• DATASET EXCERPTS:
---
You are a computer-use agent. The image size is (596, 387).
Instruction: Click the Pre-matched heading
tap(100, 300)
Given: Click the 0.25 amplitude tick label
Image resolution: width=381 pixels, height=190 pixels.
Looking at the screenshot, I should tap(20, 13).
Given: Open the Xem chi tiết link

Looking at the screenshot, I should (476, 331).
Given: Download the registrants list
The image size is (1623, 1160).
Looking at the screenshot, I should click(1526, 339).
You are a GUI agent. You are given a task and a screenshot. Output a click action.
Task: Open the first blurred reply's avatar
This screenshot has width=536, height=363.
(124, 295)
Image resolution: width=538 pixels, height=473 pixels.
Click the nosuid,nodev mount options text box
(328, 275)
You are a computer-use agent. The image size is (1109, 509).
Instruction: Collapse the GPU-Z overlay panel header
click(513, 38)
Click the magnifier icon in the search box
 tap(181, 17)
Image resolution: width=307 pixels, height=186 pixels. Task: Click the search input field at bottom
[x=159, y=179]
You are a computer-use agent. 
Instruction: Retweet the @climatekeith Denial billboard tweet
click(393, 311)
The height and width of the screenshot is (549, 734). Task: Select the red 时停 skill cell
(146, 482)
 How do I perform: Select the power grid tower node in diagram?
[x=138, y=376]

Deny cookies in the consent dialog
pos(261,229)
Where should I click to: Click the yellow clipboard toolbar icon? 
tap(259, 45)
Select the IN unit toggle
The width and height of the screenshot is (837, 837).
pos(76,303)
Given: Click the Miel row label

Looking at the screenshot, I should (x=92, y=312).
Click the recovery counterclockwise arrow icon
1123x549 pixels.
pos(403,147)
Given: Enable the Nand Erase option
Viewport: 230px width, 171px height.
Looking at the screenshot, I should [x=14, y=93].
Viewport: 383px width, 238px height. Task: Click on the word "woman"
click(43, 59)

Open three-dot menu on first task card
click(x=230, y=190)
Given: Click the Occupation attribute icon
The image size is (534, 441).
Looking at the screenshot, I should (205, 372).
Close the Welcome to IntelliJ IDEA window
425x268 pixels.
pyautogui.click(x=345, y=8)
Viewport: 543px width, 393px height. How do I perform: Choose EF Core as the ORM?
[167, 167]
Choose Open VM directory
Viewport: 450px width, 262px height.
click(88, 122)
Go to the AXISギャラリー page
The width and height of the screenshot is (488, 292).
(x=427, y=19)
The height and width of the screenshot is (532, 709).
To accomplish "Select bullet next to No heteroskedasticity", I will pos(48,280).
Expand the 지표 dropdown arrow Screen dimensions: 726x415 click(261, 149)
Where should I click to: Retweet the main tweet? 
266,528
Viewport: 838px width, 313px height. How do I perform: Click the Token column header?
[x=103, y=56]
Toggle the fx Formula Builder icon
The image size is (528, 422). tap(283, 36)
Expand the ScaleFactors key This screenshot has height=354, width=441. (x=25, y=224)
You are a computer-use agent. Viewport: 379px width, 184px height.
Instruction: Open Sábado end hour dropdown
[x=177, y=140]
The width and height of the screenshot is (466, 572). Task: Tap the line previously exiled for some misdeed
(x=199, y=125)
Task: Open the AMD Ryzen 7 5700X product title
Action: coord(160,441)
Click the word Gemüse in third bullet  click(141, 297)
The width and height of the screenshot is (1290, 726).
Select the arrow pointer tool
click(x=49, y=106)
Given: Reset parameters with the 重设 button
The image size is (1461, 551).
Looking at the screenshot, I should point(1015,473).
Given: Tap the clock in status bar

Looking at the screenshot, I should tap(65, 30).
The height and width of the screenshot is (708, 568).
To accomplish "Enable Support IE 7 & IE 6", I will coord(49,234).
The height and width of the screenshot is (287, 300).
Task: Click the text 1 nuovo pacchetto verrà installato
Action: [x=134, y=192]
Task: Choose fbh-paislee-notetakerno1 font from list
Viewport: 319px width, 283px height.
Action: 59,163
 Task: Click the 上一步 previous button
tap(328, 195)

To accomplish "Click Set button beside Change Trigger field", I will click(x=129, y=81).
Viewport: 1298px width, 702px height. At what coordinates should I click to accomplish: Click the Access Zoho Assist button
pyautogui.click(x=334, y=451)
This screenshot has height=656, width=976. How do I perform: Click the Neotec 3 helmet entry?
---
• EXERCISE INSTRUCTIONS: Give the material above back in full, exactly as written.

• WRITTEN SOLUTION:
You are a computer-use agent. The image size is (596, 387).
Instruction: Click the Pre-matched heading
tap(100, 300)
Given: Click the 0.25 amplitude tick label
Image resolution: width=381 pixels, height=190 pixels.
Looking at the screenshot, I should tap(20, 13).
Given: Open the Xem chi tiết link

Looking at the screenshot, I should (476, 331).
Given: Download the registrants list
The image size is (1623, 1160).
Looking at the screenshot, I should click(1526, 339).
You are a GUI agent. You are given a task and a screenshot. Output a click action.
Task: Open the first blurred reply's avatar
This screenshot has width=536, height=363.
(124, 295)
Image resolution: width=538 pixels, height=473 pixels.
Click the nosuid,nodev mount options text box
(328, 275)
You are a computer-use agent. The image size is (1109, 509).
Instruction: Collapse the GPU-Z overlay panel header
click(513, 38)
Click the magnifier icon in the search box
 tap(181, 17)
Image resolution: width=307 pixels, height=186 pixels. Task: Click the search input field at bottom
[x=159, y=179]
You are a computer-use agent. 
Instruction: Retweet the @climatekeith Denial billboard tweet
click(393, 311)
The height and width of the screenshot is (549, 734). Task: Select the red 时停 skill cell
(146, 482)
 How do I perform: Select the power grid tower node in diagram?
[x=138, y=376]

Deny cookies in the consent dialog
pos(261,229)
Where should I click to: Click the yellow clipboard toolbar icon? 
tap(259, 45)
Select the IN unit toggle
The width and height of the screenshot is (837, 837).
pos(76,303)
Given: Click the Miel row label

Looking at the screenshot, I should (x=92, y=312).
Click the recovery counterclockwise arrow icon
1123x549 pixels.
pos(403,147)
Given: Enable the Nand Erase option
Viewport: 230px width, 171px height.
Looking at the screenshot, I should [x=14, y=93].
Viewport: 383px width, 238px height. Task: Click on the word "woman"
click(43, 59)

Open three-dot menu on first task card
click(x=230, y=190)
Given: Click the Occupation attribute icon
The image size is (534, 441).
Looking at the screenshot, I should (205, 372).
Close the Welcome to IntelliJ IDEA window
425x268 pixels.
pyautogui.click(x=345, y=8)
Viewport: 543px width, 393px height. How do I perform: Choose EF Core as the ORM?
[167, 167]
Choose Open VM directory
Viewport: 450px width, 262px height.
click(88, 122)
Go to the AXISギャラリー page
The width and height of the screenshot is (488, 292).
(x=427, y=19)
The height and width of the screenshot is (532, 709).
To accomplish "Select bullet next to No heteroskedasticity", I will pos(48,280).
Expand the 지표 dropdown arrow Screen dimensions: 726x415 click(261, 149)
Where should I click to: Retweet the main tweet? 
266,528
Viewport: 838px width, 313px height. How do I perform: Click the Token column header?
[x=103, y=56]
Toggle the fx Formula Builder icon
The image size is (528, 422). tap(283, 36)
Expand the ScaleFactors key This screenshot has height=354, width=441. (x=25, y=224)
You are a computer-use agent. Viewport: 379px width, 184px height.
Instruction: Open Sábado end hour dropdown
[x=177, y=140]
The width and height of the screenshot is (466, 572). Task: Tap the line previously exiled for some misdeed
(x=199, y=125)
Task: Open the AMD Ryzen 7 5700X product title
Action: coord(160,441)
Click the word Gemüse in third bullet  click(141, 297)
The width and height of the screenshot is (1290, 726).
Select the arrow pointer tool
click(x=49, y=106)
Given: Reset parameters with the 重设 button
The image size is (1461, 551).
Looking at the screenshot, I should point(1015,473).
Given: Tap the clock in status bar

Looking at the screenshot, I should tap(65, 30).
The height and width of the screenshot is (708, 568).
To accomplish "Enable Support IE 7 & IE 6", I will coord(49,234).
The height and width of the screenshot is (287, 300).
Task: Click the text 1 nuovo pacchetto verrà installato
Action: [x=134, y=192]
Task: Choose fbh-paislee-notetakerno1 font from list
Viewport: 319px width, 283px height.
Action: 59,163
 Task: Click the 上一步 previous button
tap(328, 195)

To accomplish "Click Set button beside Change Trigger field", I will click(x=129, y=81).
Viewport: 1298px width, 702px height. At what coordinates should I click to accomplish: Click the Access Zoho Assist button
pyautogui.click(x=334, y=451)
This screenshot has height=656, width=976. How do I perform: Click the Neotec 3 helmet entry?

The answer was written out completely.